Australian opera singer (1891–1983)

Lulu Benstead (1891–1983; born Lucelle Stuart Benstead) was an Australian opera singer and performer.

She claimed to be the first European child born in Alice Springs, although this was actually her older sister Queenie who had died in infancy.

== Early life ==
Benstead was born in 1891. At that time, her parents Triphenia and William Benstead leased the Stuart Arms Hotel in Stuart (now Alice Springs), where they publicly presented her on 5 February 1891. Later that year, and after tiring of the Stuart Arms Hotel and the prospects of the Arltunga Goldfields, the family moved to Coolgardie, where the musically-talented family entertained people on the mining fields, among other activities. In Coolgardie, Lulu trained with the woman married to Jack Wilson and helped the town be recognised as the "musical centre of the goldfields".

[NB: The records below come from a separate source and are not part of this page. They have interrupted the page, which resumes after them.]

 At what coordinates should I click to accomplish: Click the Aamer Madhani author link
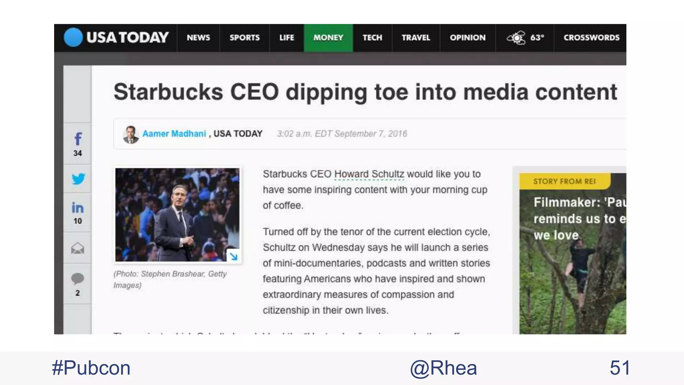(174, 134)
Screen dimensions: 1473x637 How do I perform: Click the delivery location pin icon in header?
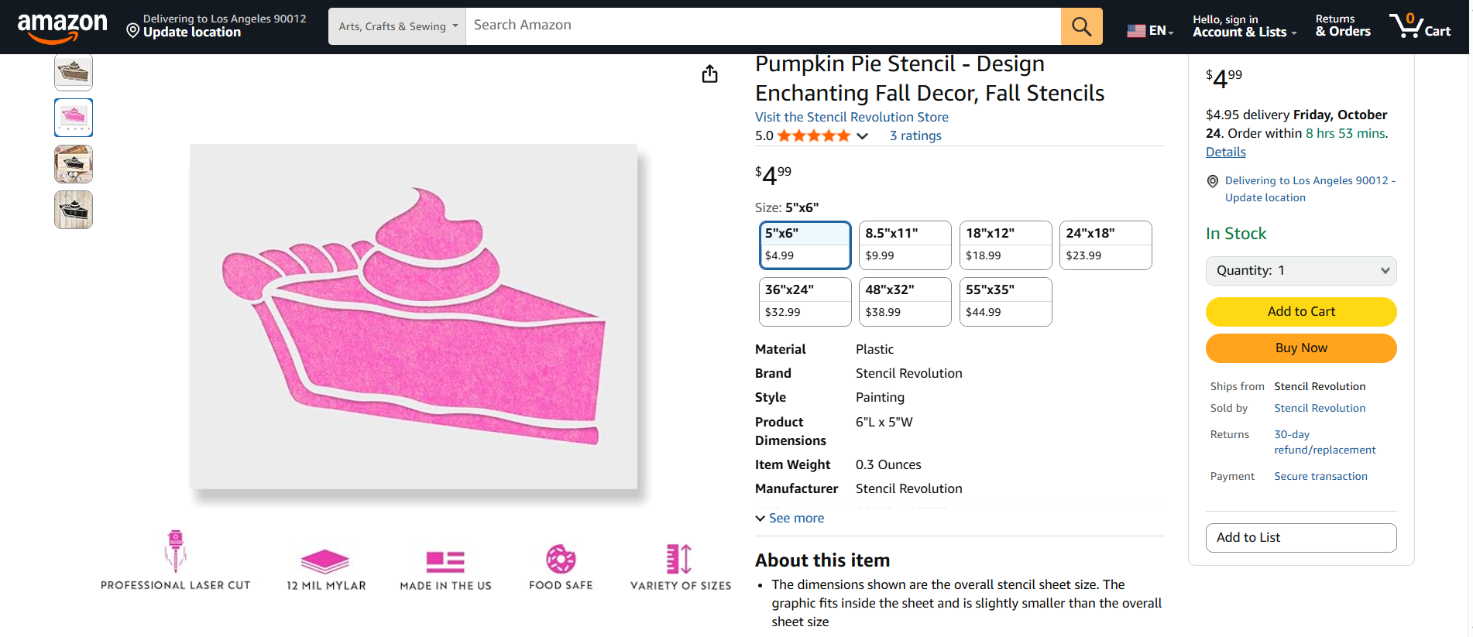coord(133,31)
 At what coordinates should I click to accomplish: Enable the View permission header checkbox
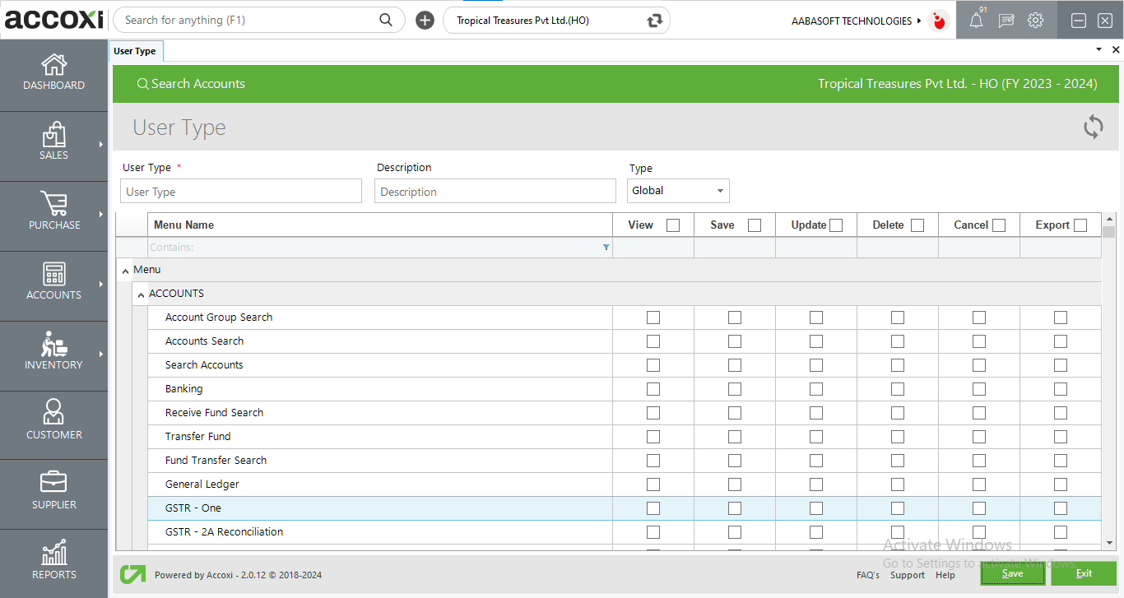point(671,224)
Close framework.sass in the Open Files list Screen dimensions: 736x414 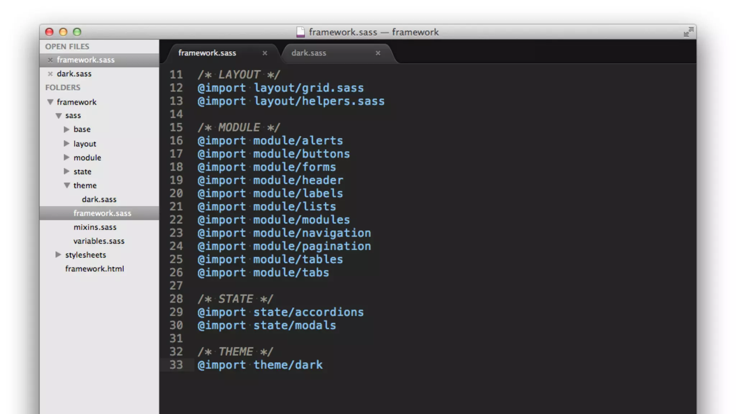(50, 60)
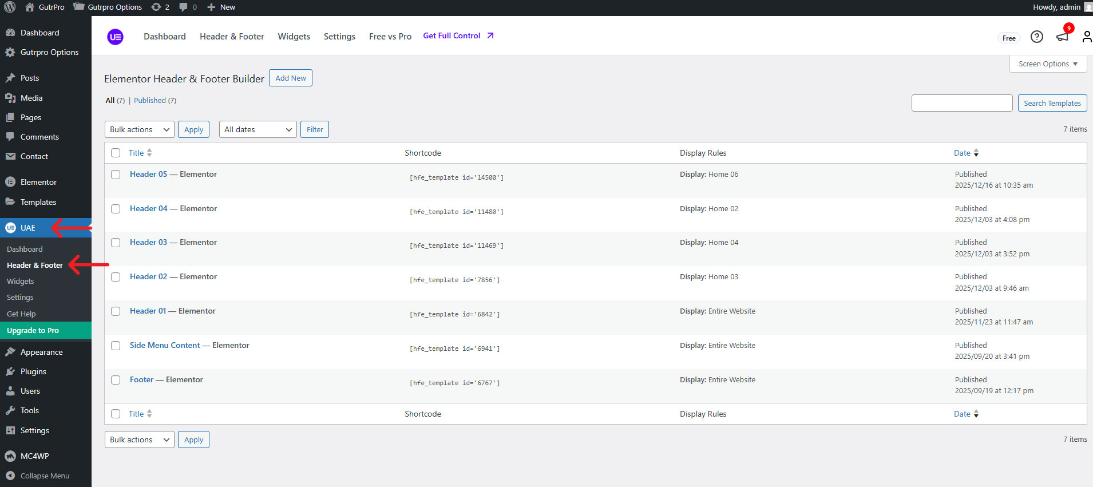Open the comments bubble in admin bar
The height and width of the screenshot is (487, 1093).
188,7
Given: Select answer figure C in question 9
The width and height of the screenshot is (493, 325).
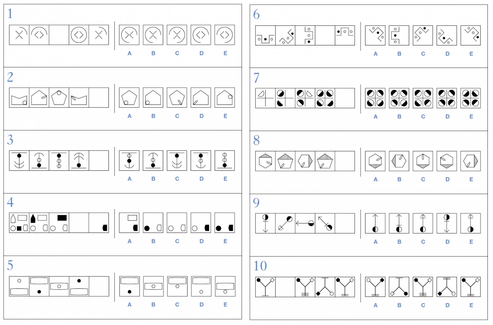Looking at the screenshot, I should (423, 223).
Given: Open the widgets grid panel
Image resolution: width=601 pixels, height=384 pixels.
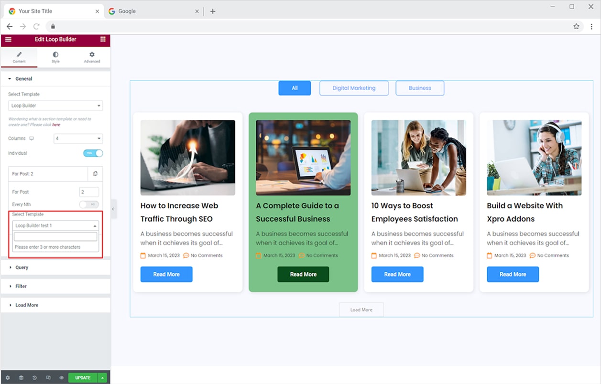Looking at the screenshot, I should tap(103, 39).
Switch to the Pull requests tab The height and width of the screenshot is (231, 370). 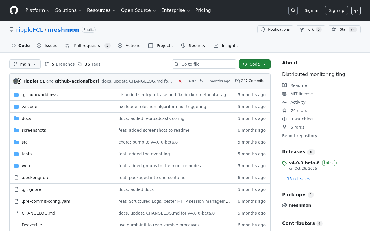(88, 45)
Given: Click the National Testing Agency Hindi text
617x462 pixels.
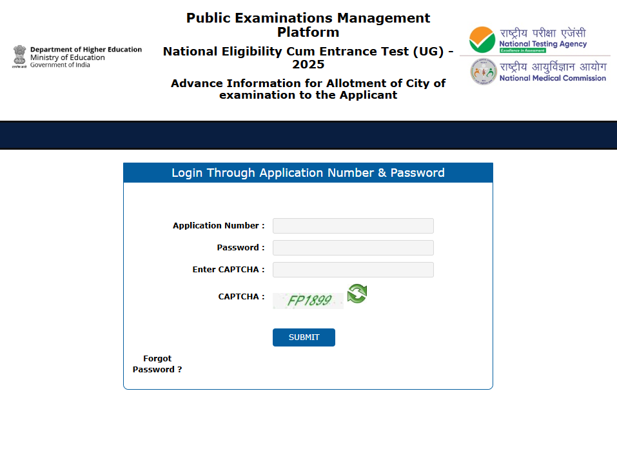Looking at the screenshot, I should click(x=542, y=33).
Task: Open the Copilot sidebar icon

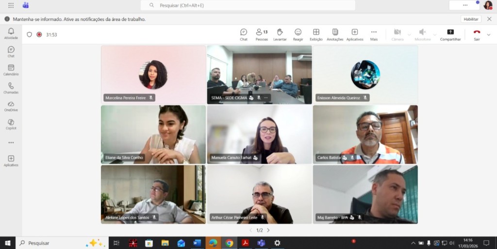Action: [x=11, y=124]
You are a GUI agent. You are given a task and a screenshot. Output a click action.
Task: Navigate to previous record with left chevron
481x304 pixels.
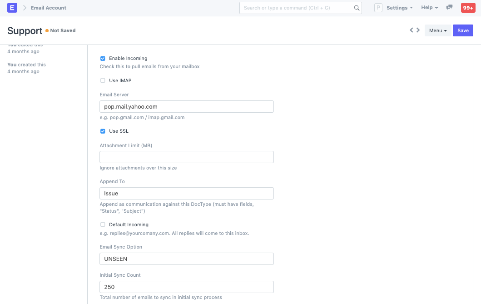(411, 30)
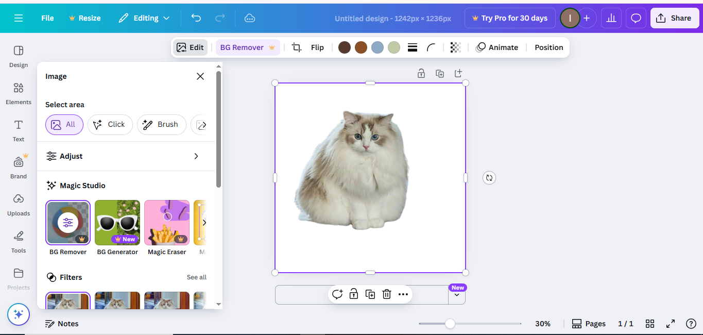Switch to Click area selection mode
The image size is (703, 335).
(x=110, y=124)
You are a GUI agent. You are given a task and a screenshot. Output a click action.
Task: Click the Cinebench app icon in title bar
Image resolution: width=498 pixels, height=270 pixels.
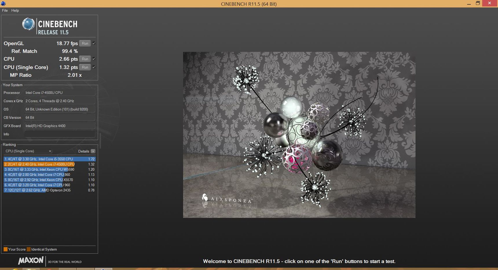[3, 3]
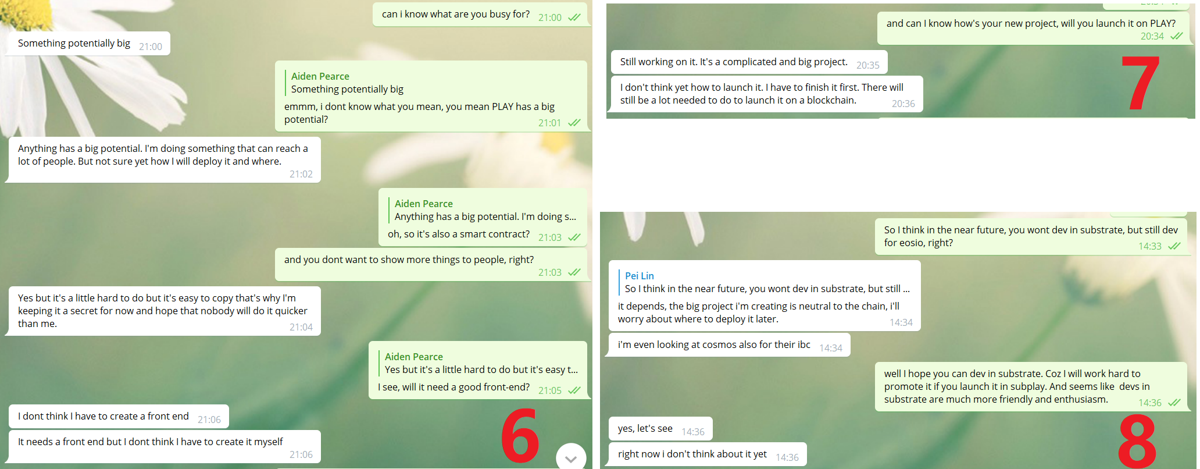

In 1907, the 'Coolgardie Lulu Benstead Continental Musical Education Fund Committee' was set up to raise money for her musical education, and her family moved to England in 1910 to help her further her career. Using the money raised, she traveled to Berlin and Paris.

== Career ==
Once living in Europe Benstead sang extensively in Paris, Vienna, Milan, America and Canada, and often topped the bill at the London Palladium, under the newly adopted professional name "Lucille".

Some of her most popular songs, that she introduced and were written for her, are: "The Bells of St. Mary's", "God send you back to me", "My Curly Headed Baby", "The Long, Long Trail", "The Perfect Day" and "Chloe". According to Jose Petrick, Benstead's personal favourite song was "Stay In Your Own Backyard".

She also sang to troops in both World Wars throughout Germany, France, Holland and the Middle East, during which she often experienced great personal discomfort.

==Later life==

She gave singing lessons in London for her last 30 years, almost until her death at age 92.